------ EXERCISE INPUTS

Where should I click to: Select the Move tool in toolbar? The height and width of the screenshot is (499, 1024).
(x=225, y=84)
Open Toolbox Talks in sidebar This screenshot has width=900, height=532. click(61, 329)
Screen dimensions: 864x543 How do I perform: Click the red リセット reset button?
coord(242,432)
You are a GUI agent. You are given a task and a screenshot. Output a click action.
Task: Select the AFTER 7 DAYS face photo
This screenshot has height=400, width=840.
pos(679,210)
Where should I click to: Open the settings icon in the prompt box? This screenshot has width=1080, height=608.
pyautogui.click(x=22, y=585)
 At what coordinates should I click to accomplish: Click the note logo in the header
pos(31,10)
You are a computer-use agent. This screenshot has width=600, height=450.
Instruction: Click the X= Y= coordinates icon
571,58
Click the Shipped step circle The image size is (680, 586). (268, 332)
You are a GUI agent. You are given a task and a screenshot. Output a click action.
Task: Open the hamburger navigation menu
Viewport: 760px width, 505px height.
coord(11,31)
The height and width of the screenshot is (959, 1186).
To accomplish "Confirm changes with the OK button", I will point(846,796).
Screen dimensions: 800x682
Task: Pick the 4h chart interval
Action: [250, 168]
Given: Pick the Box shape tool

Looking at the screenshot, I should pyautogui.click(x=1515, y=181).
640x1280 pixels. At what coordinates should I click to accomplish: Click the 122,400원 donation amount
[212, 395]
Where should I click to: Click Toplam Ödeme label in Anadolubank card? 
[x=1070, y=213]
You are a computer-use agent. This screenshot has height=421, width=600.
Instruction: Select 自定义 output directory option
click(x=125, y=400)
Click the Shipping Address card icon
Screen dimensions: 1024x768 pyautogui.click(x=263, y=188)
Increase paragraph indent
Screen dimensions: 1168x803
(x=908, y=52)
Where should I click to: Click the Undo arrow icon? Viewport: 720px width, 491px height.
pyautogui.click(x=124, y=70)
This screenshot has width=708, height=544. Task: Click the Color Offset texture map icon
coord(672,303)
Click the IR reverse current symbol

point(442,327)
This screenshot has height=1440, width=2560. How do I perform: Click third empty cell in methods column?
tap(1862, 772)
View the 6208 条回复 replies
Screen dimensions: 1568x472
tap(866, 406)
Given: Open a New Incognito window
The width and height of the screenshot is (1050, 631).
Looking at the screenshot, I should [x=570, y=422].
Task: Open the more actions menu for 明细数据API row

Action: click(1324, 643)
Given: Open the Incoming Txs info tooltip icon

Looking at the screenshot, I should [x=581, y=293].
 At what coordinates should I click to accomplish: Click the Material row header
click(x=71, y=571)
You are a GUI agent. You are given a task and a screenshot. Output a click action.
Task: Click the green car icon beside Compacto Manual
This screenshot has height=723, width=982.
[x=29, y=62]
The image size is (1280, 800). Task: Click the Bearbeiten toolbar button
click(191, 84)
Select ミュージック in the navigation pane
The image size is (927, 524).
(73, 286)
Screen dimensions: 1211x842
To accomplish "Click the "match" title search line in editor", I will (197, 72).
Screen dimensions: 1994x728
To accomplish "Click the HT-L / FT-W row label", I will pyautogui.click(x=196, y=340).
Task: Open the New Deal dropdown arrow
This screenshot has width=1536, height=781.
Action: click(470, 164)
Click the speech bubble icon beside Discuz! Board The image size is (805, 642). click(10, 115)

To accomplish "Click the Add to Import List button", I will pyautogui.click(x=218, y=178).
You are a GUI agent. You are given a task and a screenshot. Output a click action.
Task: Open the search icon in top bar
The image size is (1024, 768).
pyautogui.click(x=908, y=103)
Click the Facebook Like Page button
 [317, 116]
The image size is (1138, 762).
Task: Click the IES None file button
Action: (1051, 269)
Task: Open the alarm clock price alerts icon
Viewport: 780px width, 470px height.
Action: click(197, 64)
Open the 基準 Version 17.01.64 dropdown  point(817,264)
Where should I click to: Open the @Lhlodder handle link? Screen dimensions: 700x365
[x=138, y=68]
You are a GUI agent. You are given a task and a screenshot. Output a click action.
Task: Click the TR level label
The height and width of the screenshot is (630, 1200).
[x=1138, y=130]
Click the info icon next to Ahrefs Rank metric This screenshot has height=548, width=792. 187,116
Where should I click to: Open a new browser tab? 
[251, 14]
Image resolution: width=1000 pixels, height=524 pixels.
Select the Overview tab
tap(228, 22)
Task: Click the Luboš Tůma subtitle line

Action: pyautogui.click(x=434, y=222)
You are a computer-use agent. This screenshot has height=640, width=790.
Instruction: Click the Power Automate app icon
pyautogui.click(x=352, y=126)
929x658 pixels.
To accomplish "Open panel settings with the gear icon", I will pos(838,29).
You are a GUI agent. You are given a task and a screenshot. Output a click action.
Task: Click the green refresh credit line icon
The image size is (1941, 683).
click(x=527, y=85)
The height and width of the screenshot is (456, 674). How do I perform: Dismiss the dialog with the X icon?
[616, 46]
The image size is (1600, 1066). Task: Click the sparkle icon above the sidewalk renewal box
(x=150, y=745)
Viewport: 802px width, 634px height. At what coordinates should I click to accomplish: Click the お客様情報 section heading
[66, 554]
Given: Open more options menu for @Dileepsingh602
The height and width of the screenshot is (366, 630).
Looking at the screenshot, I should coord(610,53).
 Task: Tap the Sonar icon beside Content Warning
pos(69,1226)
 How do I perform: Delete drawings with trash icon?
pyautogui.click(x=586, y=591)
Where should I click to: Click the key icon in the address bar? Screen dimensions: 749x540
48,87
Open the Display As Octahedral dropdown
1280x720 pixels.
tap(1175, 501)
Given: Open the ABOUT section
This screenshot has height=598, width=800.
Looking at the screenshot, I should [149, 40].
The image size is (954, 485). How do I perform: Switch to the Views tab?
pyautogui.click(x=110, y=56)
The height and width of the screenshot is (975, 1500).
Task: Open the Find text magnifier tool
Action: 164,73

------------

(TASK TO CARRY OUT):
Look through the entries above, find each line containing "computer", and copy it.

(EXERCISE OUTPUT):
You are a computer-use agent. This screenshot has width=600, height=450.
You are a computer-use agent. This screenshot has height=421, width=600.
You are a computer-use agent. This screenshot has height=640, width=790.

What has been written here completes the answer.